# JHS Double Effect



## chongmagic (Jan 20, 2020)

A guy wants me to build him a Morning Glory and Supervolt in a single enclosure. Do you think I could fit it into a 1590bb?


----------



## Robert (Jan 20, 2020)

I think the two PCBs _will_ fit side by side, but the two knobs closest to the center of the enclosure are going to be awfully close to each other.


----------



## Robert (Jan 20, 2020)

This is the sort of spacing you could expect. (Circles are 20mm knobs)


----------



## chongmagic (Jan 20, 2020)

Robert said:


> This is the sort of spacing you could expect. (Circles are 20mm knobs)
> 
> View attachment 2741



Yeah I worry about fitting in the footswitches, going to be tight.


----------



## Nostradoomus (Jan 20, 2020)

Yeah I dunno about that one, I’m doing up a run of Muroidea/MAE Akron rubber fire boards and the Muroidea fits just well enough to be comfy sideways in a 1590BB....I’d use a 1590xx more than likely.


----------



## DGWVI (Jan 20, 2020)

I'd opt for the 1590xx/ 1790ns, but th 1590bb should work fine. Look at the Paragon template for a guide


----------



## chongmagic (Jan 20, 2020)

I think the MG and SB are about 2.9 to 3 inches long.


----------



## Robert (Jan 20, 2020)

chongmagic said:


> I think the MG and SB are about 2.9 to 3 inches long.

SUPPLIED ENTRIES
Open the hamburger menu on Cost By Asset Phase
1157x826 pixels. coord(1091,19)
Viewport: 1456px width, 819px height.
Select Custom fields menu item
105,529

* * *

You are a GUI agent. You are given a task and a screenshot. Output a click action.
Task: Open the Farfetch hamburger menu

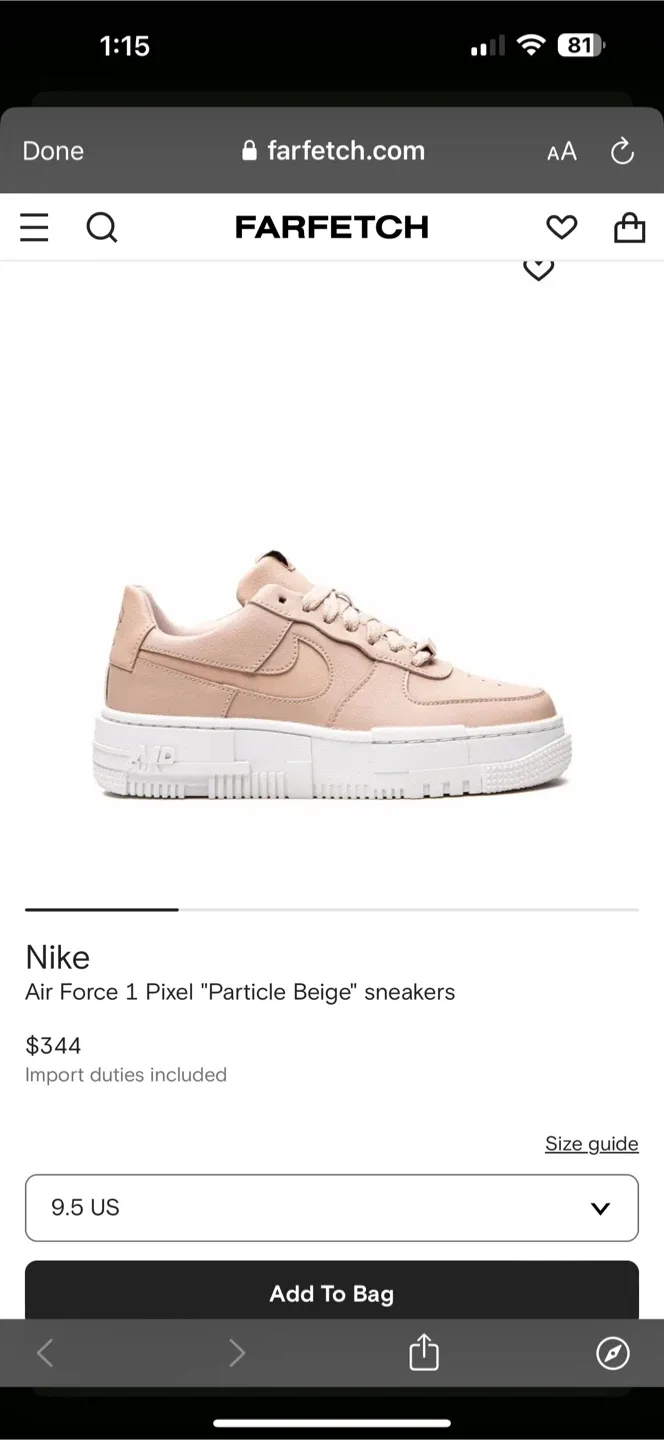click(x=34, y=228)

GIVEN REQUEST
Please continue the forum thread on fitting a Morning Glory and a Supervolt into one enclosure from the point where it stops.

WRITTEN REPLY
Yep, 2.95 and 2.975...     That's going to be a problem in a 1590BB.


----------



## Barry (Jan 21, 2020)

Maybe go 1790 and put an order switcher between them?


----------



## TheSin (Jan 21, 2020)

Robert said:


> Yep, 2.95 and 2.975...     That's going to be a problem in a 1590BB.


Please let me know how this turns out. Im thinkin about doin a double barrel clone next (with the MG and TS808 pcbs). Id like to install an order switch as well. Thanks in advance


----------



## falzhobel (Jan 21, 2020)

I use 1590XX for all my "double build". More space for footswitching also. But it's interesting. Let us know !


----------



## chongmagic (Jan 21, 2020)

What about a 1590DD?


----------



## Nostradoomus (Jan 21, 2020)

That’s just about triple circuit territory haha


----------



## Robert (Jan 21, 2020)

1590DD will comfortably fit three.


----------



## chongmagic (Jan 21, 2020)

Man where do you get those nice faceplates made?


----------



## phi1 (Jan 21, 2020)

I’ll venture a guess... same place he gets his PCBs made?  FR-4 (typical pcb material) is a fiberglass, which the description on the faceplates for here says it’s fiberglass. Silk screen for the graphics. Is that correct? Been meaning to get into doing that myself, is there anything specific to watch out for?


----------



## Robert (Jan 21, 2020)

phi1 said:


> I’ll venture a guess... same place he gets his PCBs made?



That's correct, they're just 1mm PCBs. 

The biggest "gotchas" are:

Minimum order is usually 5pcs, do you need 5?   (There are places that do less, but they end up costing more)
You can counter this by printing different graphics on each side, but the control layout has to be symmetrical
They tend to print production codes right smack in the middle of your design (see the middle faceplate, right beside the footswitch)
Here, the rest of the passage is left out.